Pakistani Foreign Ministry spokesman Aziz Khan did not give a reason for his government's decision.
"We have asked the Afghan embassy to recall its personnel from there ... except for caretaker staff," said Khan in a Thursday news conference.
"They have to be withdrawn, so naturally they have to go back to Afghanistan."
Taliban consulates in Quetta and Peshawar were not affected by the order to close the Karachi facility.
Pakistan announced Wednesday that it had invoked the "third country rule" against the Taliban's ambassador to Pakistan, Mullah Abdul Salem Zaeef, asking the ambassador to cease using his diplomatic status to malign other countries.
Under the rule, representatives of an embassy are not allowed to malign another country that has an embassy in Pakistan.
Taliban 'gagged'
Taliban sources immediately condemned the decision, telling CNN that the request was an effective ban.
They said they "are not allowed by the Pakistani government to speak with radio, television or print either in press conferences or one-on-one interviews."
The order is "suffocating the words of the Afghan people," the Taliban sources said.
But Khan denied that any such ban was in effect.
"I don't think that they can't communicate with the media," he said.

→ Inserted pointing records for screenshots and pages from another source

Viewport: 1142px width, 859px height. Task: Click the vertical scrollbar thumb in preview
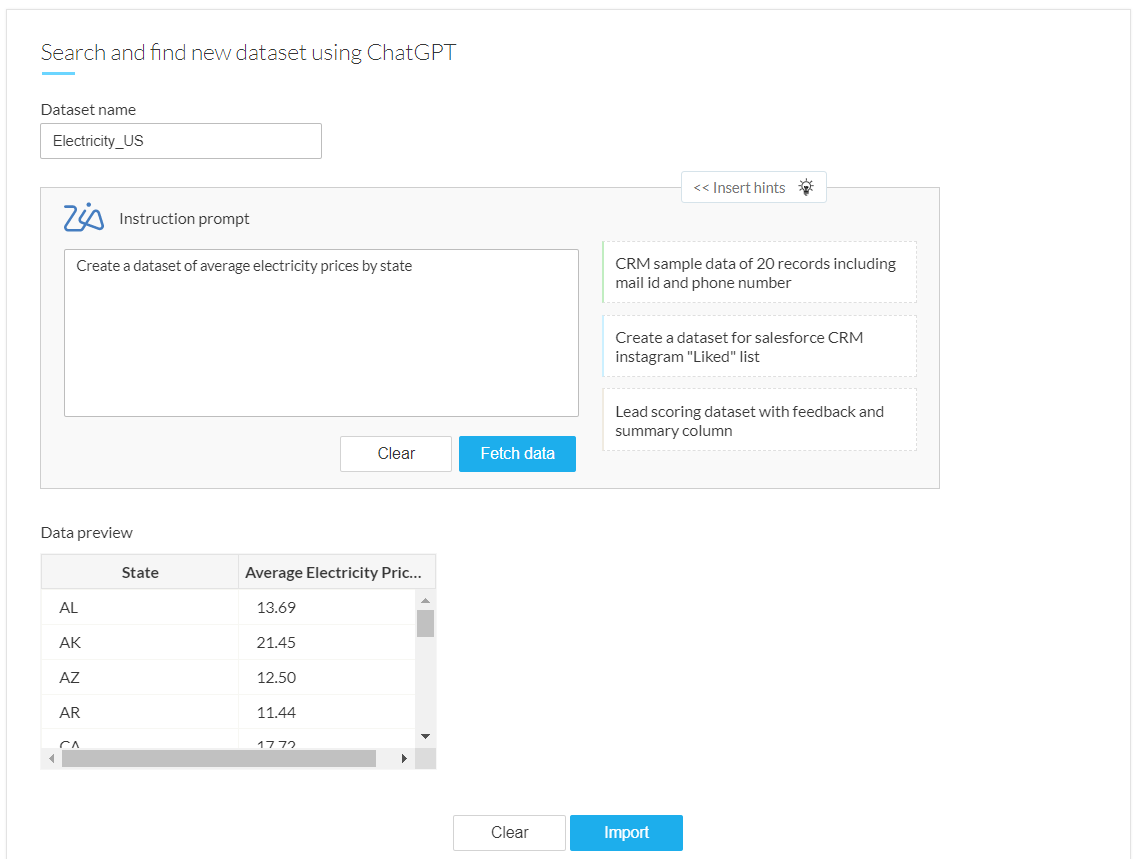[425, 623]
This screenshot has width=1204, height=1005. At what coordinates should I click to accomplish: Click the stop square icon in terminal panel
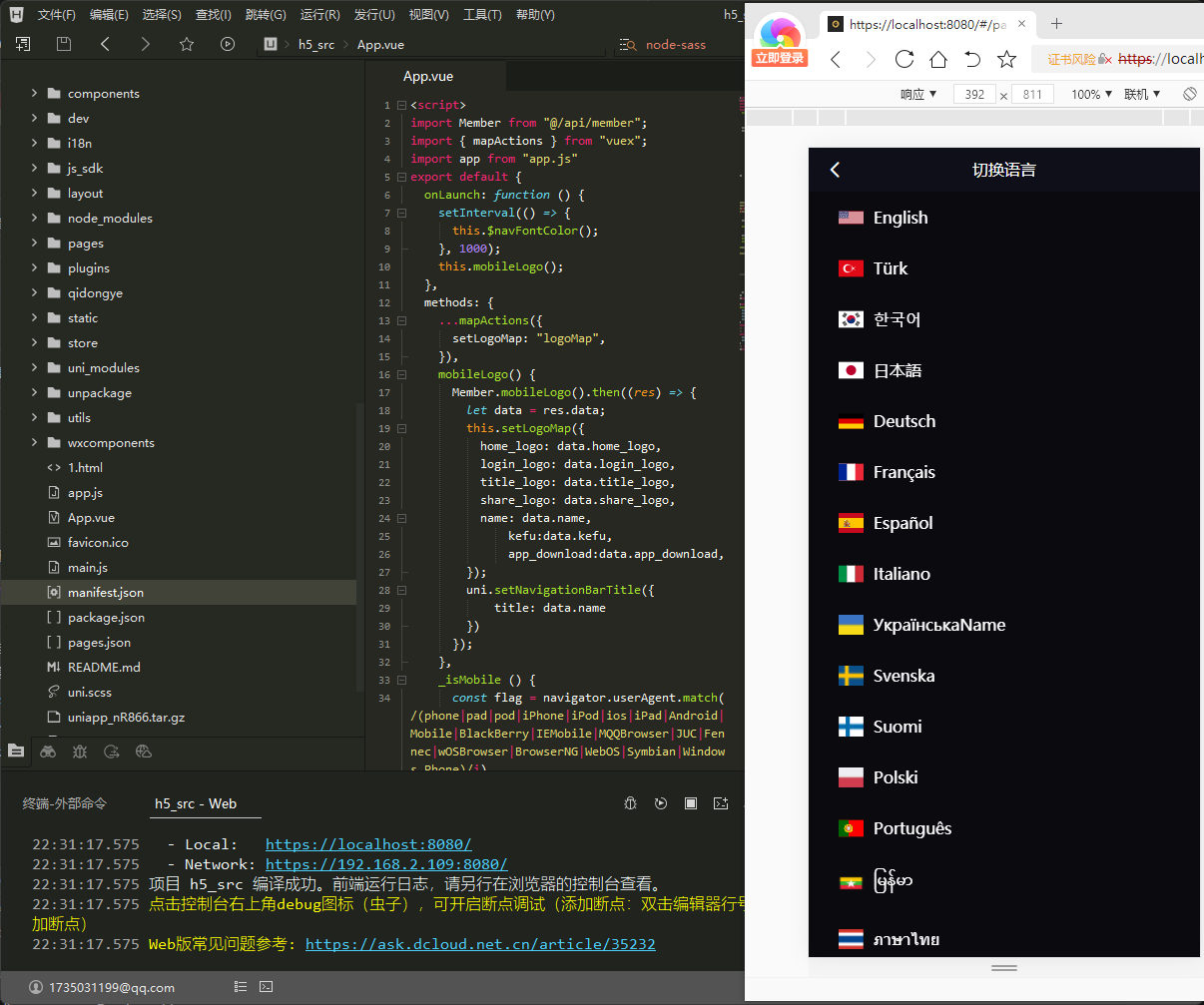pos(691,803)
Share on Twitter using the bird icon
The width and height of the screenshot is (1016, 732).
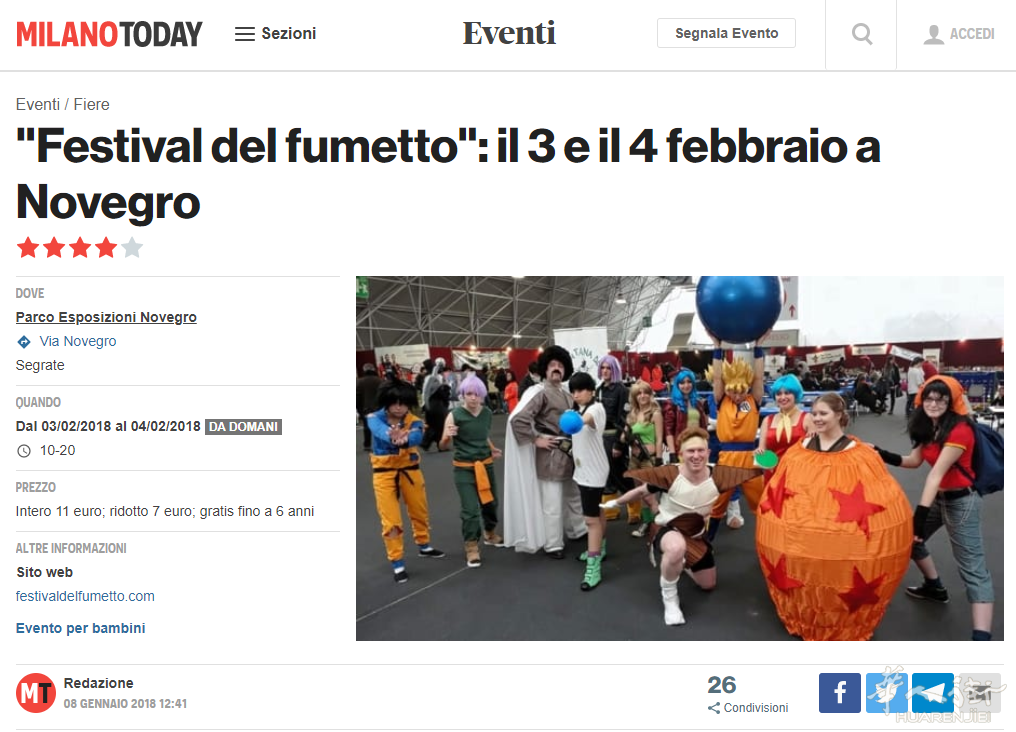coord(886,692)
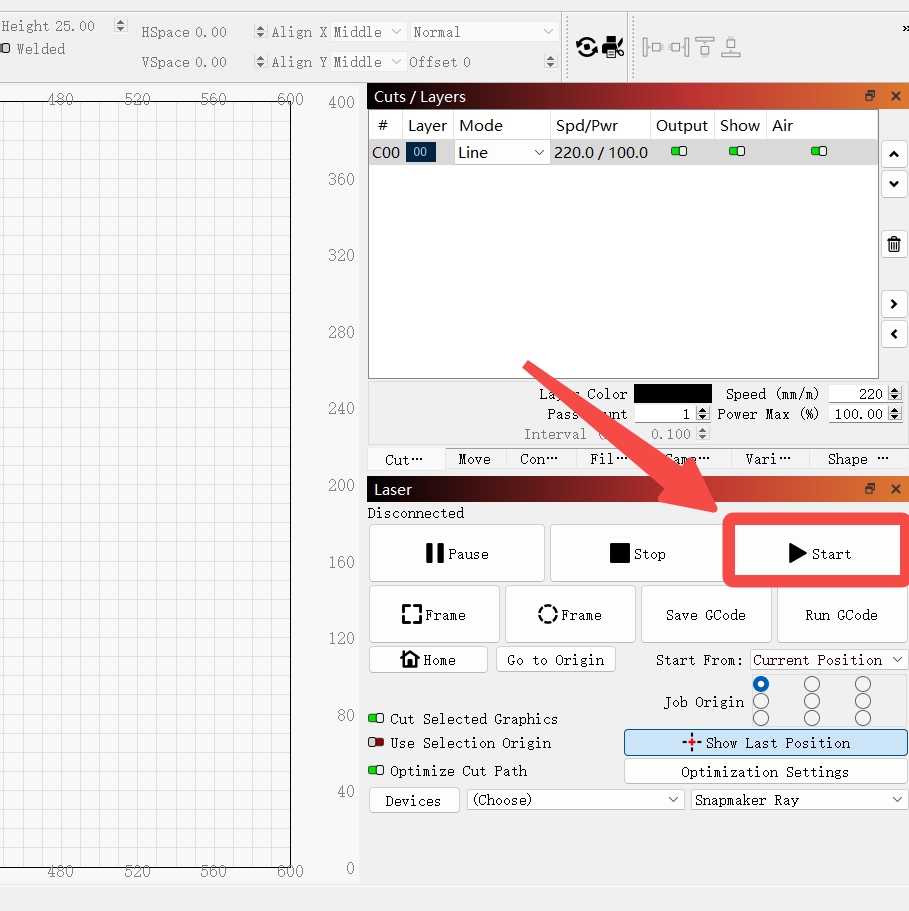Open the Snapmaker Ray device dropdown

[799, 800]
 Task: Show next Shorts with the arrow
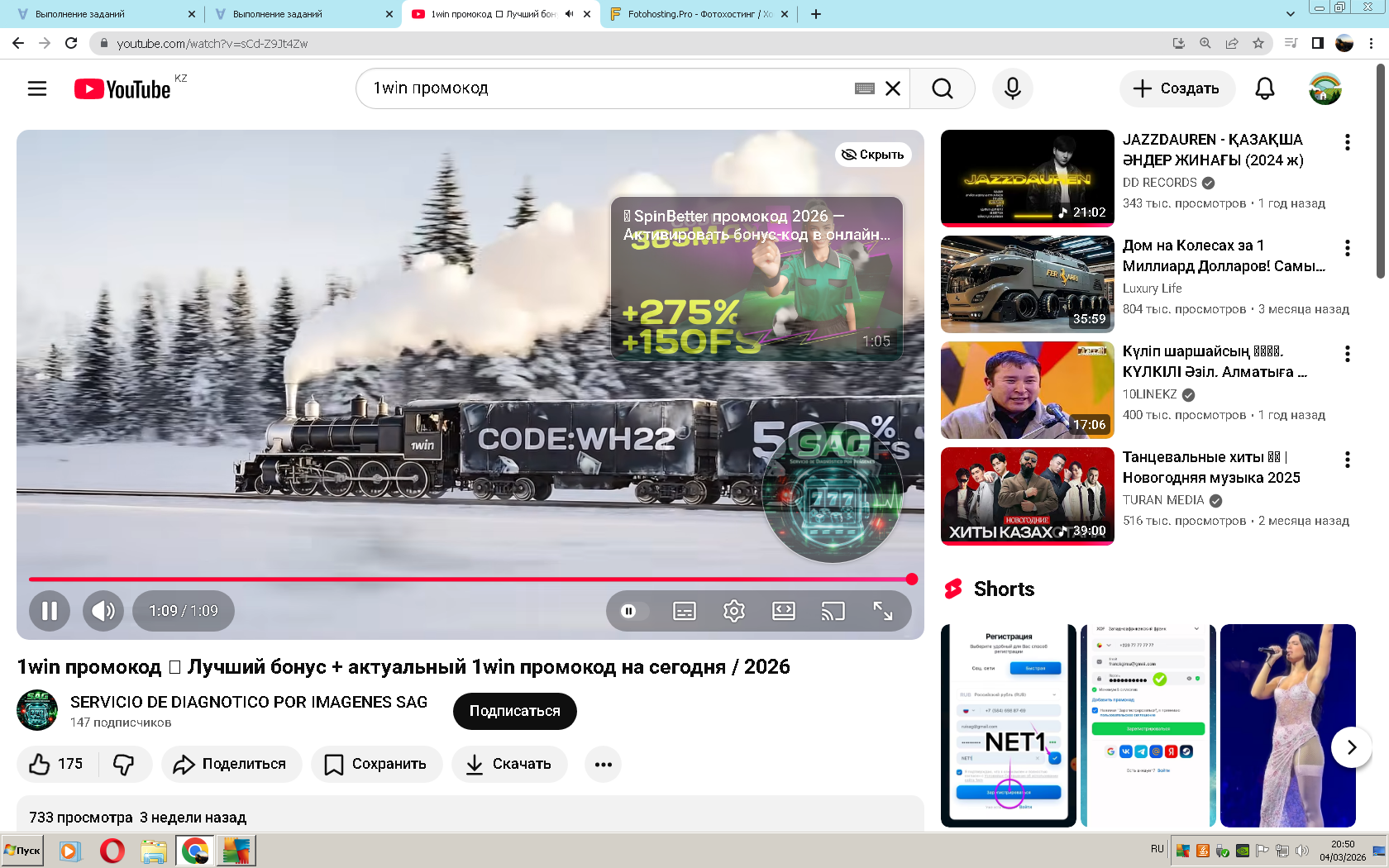[1351, 747]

"Who has said that they can't communicate with the media? We have just reminded them of the third country rule."
Khan said also that diplomats should maintain a "sense of responsibility" along with the privileges that come with their position.
"For the umpteenth time ... he has been asked to observe the third country rule, which is speaking against any other country utilizing his diplomatic status while on Pakistani soil," Khan said.
Khan said the rule would be applied equally to U.S. Embassy personnel if they are found to be using diplomatic status to malign another country, including Afghanistan.